SDGsもグリーン・ニューディールも、そしてジオエンジニアリングも、気候変動を止めることはできない。「緑の経済成長」を追い求める「気候ケインズ主義」は、「帝国的生活様式」と「生態学的帝国主義」をさらに浸透させる結果を招くだけである。その結果、不平等を一層拡大させながら、グローバルな環境破壊を悪化させてしまう。

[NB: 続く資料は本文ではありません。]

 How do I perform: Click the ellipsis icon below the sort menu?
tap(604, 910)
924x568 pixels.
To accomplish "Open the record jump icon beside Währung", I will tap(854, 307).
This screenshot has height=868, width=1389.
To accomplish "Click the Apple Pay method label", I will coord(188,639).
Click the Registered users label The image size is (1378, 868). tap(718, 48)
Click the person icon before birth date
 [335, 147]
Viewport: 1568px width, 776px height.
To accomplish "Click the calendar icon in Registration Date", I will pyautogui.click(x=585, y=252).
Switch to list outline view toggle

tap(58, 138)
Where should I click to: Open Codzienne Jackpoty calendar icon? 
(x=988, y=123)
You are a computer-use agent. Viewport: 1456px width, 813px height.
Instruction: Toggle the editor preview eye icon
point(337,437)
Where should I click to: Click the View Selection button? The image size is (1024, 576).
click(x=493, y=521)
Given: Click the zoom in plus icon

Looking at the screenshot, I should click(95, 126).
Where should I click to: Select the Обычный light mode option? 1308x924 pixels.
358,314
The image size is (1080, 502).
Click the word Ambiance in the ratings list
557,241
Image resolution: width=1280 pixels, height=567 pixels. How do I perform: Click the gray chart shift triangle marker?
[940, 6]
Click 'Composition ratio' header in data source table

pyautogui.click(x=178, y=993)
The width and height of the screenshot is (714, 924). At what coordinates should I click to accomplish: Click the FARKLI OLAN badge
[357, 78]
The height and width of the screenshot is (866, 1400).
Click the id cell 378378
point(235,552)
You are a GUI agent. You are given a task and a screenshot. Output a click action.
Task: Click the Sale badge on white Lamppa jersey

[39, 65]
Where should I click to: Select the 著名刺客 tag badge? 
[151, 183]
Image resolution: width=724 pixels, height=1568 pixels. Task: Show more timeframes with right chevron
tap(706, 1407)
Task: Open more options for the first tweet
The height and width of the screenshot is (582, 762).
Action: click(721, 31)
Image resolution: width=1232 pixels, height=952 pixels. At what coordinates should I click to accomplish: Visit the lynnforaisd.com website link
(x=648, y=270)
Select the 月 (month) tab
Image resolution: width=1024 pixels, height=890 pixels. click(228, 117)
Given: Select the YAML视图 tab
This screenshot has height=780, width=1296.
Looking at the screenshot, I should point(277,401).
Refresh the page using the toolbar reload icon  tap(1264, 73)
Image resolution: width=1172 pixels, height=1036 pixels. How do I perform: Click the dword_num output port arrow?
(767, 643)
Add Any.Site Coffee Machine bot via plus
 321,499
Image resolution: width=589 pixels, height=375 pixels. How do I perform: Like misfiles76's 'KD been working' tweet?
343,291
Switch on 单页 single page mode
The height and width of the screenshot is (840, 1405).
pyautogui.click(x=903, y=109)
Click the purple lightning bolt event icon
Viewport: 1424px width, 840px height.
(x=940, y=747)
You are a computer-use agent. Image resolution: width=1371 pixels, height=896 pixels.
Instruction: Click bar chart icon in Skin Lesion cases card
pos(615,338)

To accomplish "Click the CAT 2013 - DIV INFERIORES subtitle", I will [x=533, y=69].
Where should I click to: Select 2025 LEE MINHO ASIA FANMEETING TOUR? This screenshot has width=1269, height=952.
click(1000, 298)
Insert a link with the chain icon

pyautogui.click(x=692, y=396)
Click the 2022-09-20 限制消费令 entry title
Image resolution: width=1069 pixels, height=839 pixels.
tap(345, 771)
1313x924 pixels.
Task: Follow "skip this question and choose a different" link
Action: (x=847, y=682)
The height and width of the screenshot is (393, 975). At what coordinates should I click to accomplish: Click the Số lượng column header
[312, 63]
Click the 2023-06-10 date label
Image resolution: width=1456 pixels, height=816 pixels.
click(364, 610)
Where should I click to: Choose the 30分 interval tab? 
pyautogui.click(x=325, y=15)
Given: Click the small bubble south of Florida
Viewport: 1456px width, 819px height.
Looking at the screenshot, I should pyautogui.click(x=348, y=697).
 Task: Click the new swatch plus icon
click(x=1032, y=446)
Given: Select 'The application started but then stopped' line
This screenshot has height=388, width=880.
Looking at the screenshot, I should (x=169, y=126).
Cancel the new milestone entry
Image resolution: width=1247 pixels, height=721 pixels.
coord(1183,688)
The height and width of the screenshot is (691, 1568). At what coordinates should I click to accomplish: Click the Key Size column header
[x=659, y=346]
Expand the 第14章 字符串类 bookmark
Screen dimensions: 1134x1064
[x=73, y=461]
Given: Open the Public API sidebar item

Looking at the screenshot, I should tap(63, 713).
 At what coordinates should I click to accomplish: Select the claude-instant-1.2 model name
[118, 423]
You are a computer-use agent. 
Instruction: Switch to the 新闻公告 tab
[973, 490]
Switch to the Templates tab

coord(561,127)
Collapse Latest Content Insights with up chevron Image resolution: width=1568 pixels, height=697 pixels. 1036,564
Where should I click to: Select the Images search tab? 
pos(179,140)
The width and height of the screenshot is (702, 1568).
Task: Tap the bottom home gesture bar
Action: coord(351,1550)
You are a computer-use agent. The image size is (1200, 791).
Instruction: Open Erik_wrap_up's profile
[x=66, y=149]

資本主義が引き起こしている問題を、資本主義という根本原因を温存したままで、解決することなどできない。解決の道を切り拓くには、気候変動の原因である資本主義そのものを徹底的に批判する必要がある。

しかも、希少性を生み出しながら利潤獲得を行う資本主義こそが、私達の生活に欠乏をもたらしている。資本主義によって解体されてしまった<コモン>を再建する脱成長コミュニズムのほうが、より人間的で、潤沢な暮らしを可能にしてくれるはずだ。

それでも資本主義を延命させようとするなら、気候危機がもたらす混乱のなか、社会は野蛮状態に逆戻りすることを運命づけられている。冷戦終結後の30年間で明らかになったように、資本主義を等閑視した冷笑主義の先に待っているのは、「文明の終わり」という形での、全く予期せぬ「歴史の終わり」である。だからこそ、私達は連帯して、資本に緊急ブレーキをかけ、脱成長コミュニズムを打ち立てなければならないのである。

私達は資本主義の生活にどっぷりつかって、それに慣れ切ってしまっている。理念には賛同しても、システムの転換というあまりにも大きな課題を前にして何をしていいかわからず、途方に暮れてしまうだろう。資本主義と、それを牛耳る1%の超富裕層に立ち向かう困難な「闘い」に99%の人たちを動かすなんて到底無理だ、としり込みしてしまうかもしれない。

しかし、ハーバード大学の政治学者エリカ・チェノウェスらの研究によると、「3.5%」の人々が非暴力的な方法で、本気で立ち上がると、社会が大きく変わるというのである。事例を挙げると、フィリピンのマルコス独裁を打倒した「ピープルパワー革命」(1986年)、大統領のエドアルド・シュワルナゼを辞任に追い込んだグルジアの「バラ革命」(2003年)、ニューヨークのウォール街占拠運動、バルセロナの座り込みなどがある。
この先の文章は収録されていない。